In a recent blog I noted that I was reading Mike Lawrence’s book The Complete Book on Overcalls, a 2009 overhaul after 30 years in the marketplace. In the blog post I noted that Mike stated “Good matchpoints is almost never good bridge. You have to learn to play badly.” That was simply his way of emphasizing that matchpoint competitive bridge has changed and the conservative advice from “back in the day” is often not effective in today's matchpoint battlefield.
In my light, lively and rollicking writing style I stated “Gee Mike, I have been saying that for some time, you reading my blog?”
It is really humor and not a cheap shot, just an absurdity aimed in my own direction. The funny thing is that I got an e-mail from Mike Lawrence yesterday saying that he had visited my blog for a “look.” He said “I did not go through more than a couple of items but it looks like you have done a lot.” Fortunately he took no umbrage at my weak humor, so “all's well that ends well.”

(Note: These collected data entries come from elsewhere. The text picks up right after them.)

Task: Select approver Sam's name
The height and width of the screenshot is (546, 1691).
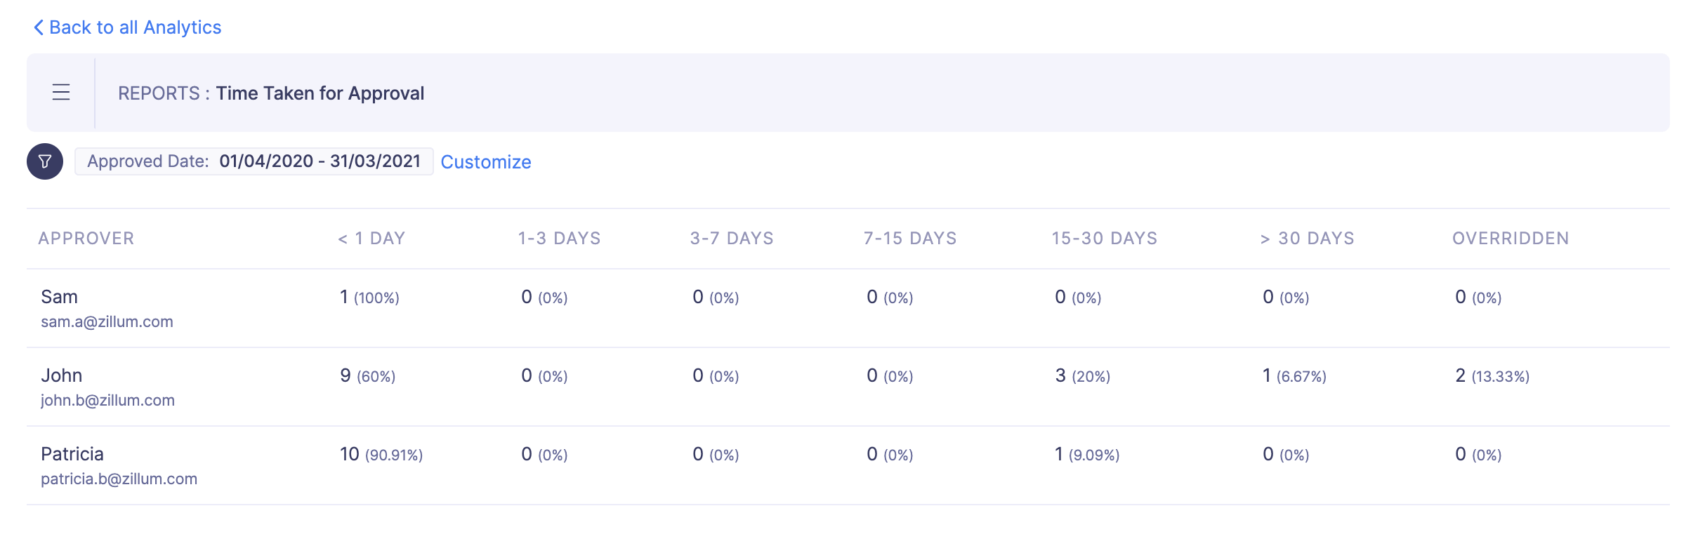Action: click(60, 297)
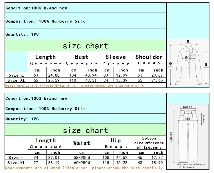Click the shirt measurement diagram image
The height and width of the screenshot is (173, 214).
188,62
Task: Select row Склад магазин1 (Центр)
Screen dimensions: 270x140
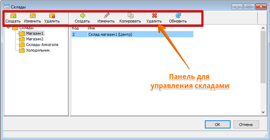Action: point(132,34)
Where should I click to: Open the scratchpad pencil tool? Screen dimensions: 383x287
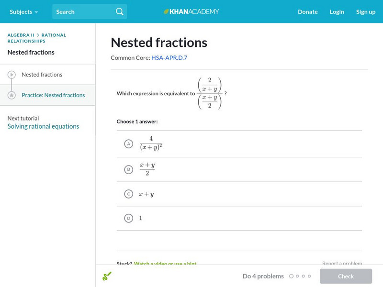click(107, 276)
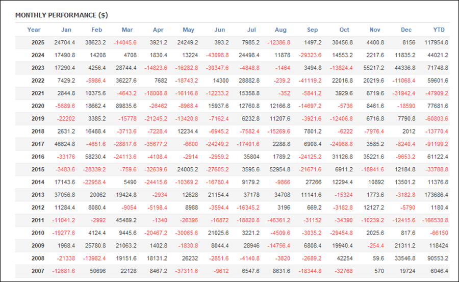Click the Year column header
The height and width of the screenshot is (282, 459).
point(34,30)
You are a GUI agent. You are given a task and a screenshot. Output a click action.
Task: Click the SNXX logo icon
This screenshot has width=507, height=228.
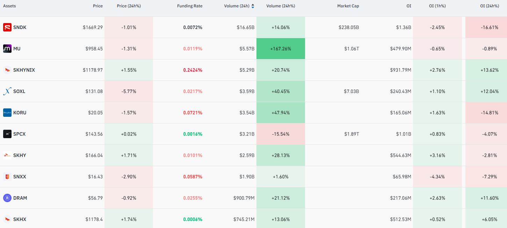(7, 177)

For those who may not know Mike’s accomplishments, he may be the one of the most celebrated bridge competitors ever. He is a member of the Bridge Hall of Fame, a member of the original Dallas Aces, and has won 3 World titles and 18 National titles. When they have credentials like that you can engage in humor (if you only pick on nice guys).

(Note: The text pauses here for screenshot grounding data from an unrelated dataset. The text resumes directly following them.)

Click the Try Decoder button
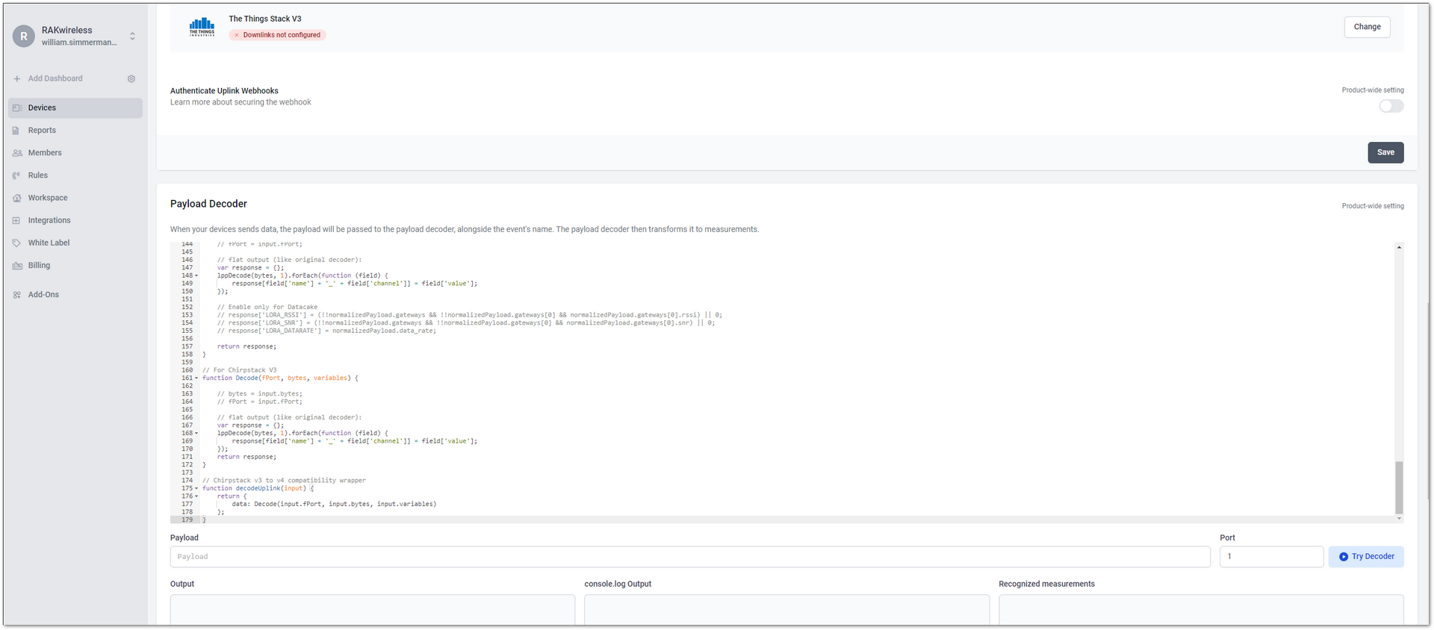The image size is (1434, 630). 1366,557
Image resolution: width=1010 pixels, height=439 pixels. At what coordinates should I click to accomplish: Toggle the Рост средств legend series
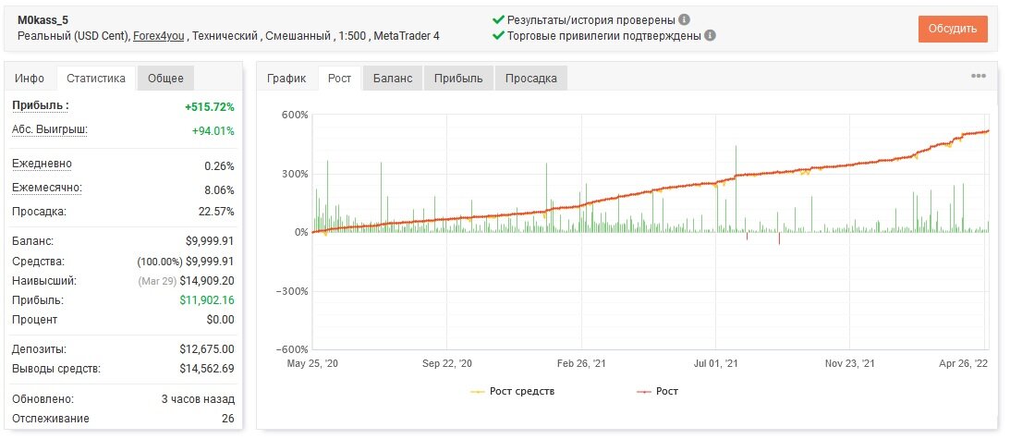tap(513, 391)
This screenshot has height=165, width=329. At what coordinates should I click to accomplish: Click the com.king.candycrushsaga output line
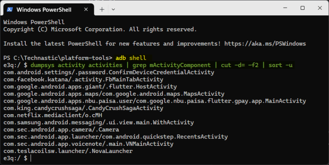click(x=83, y=108)
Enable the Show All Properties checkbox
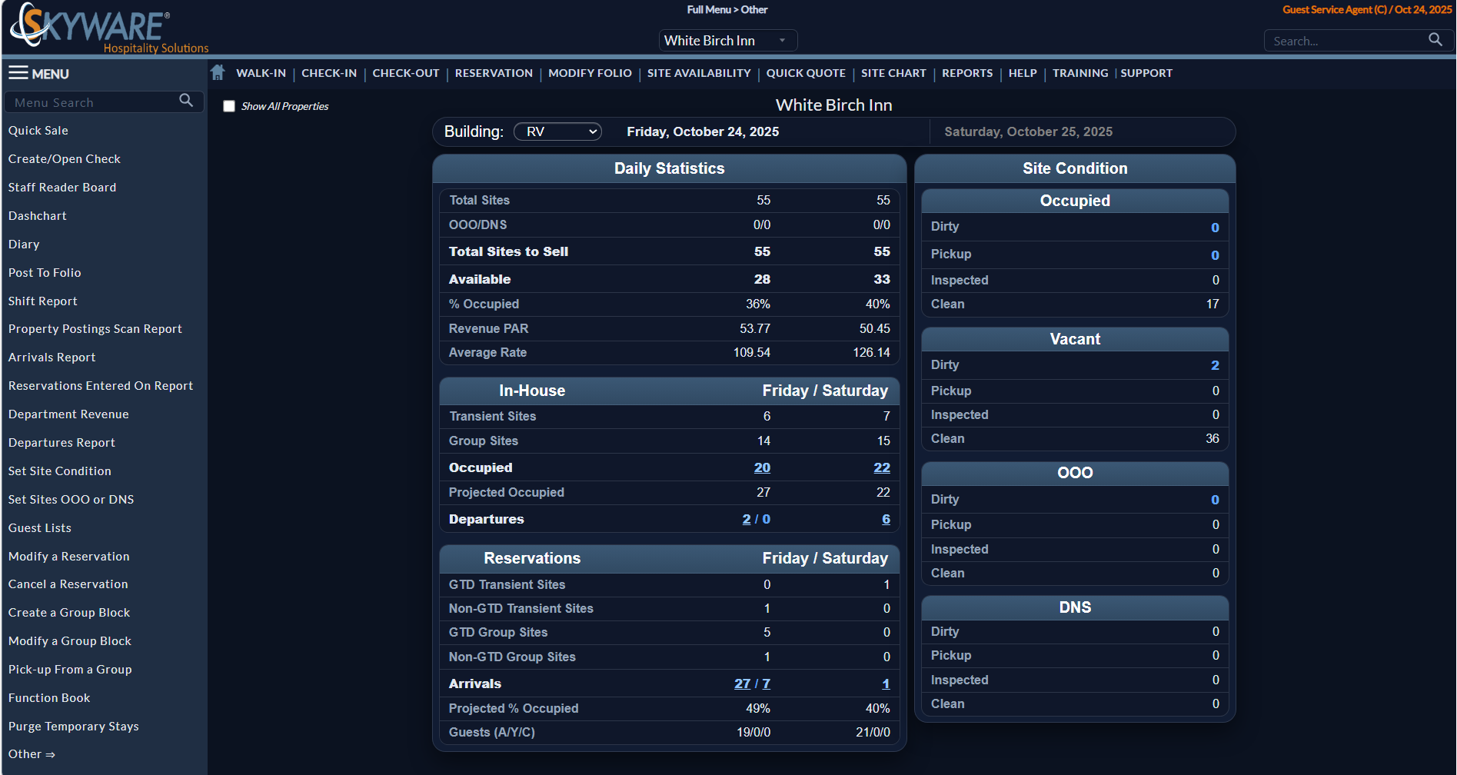1457x775 pixels. coord(229,106)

This may be a good point to reiterate my advice on competitive bidding. Yes it has changed, yes it has gotten much more aggressive, yes it lets some of us stragglers back in the game. Here is the kicker: It is not an “automatic game leveler.” Initially you will benefit from a more aggressive stance, but that advantage will disappear if you do not back it up with an effective risk reward system that tells you “when hold them, when to fold them and when to get out of Dodge.” Rely on intuition and windage? That will work about as good as it did last time. It may be a time to join me in a little study and get new standards that will refine your competitive risk reward analysis.
Mike did say that he has new software coming out on November 15 which analyzes 333 frustrating moments in the bidding. Apparently it is not just cutting edge stuff and relies, in large measure on common sense. Less cutting edge and more common sense sounds appealing. The cost $33.95 with postage. You are on your own, since I have not seen it prior to its release.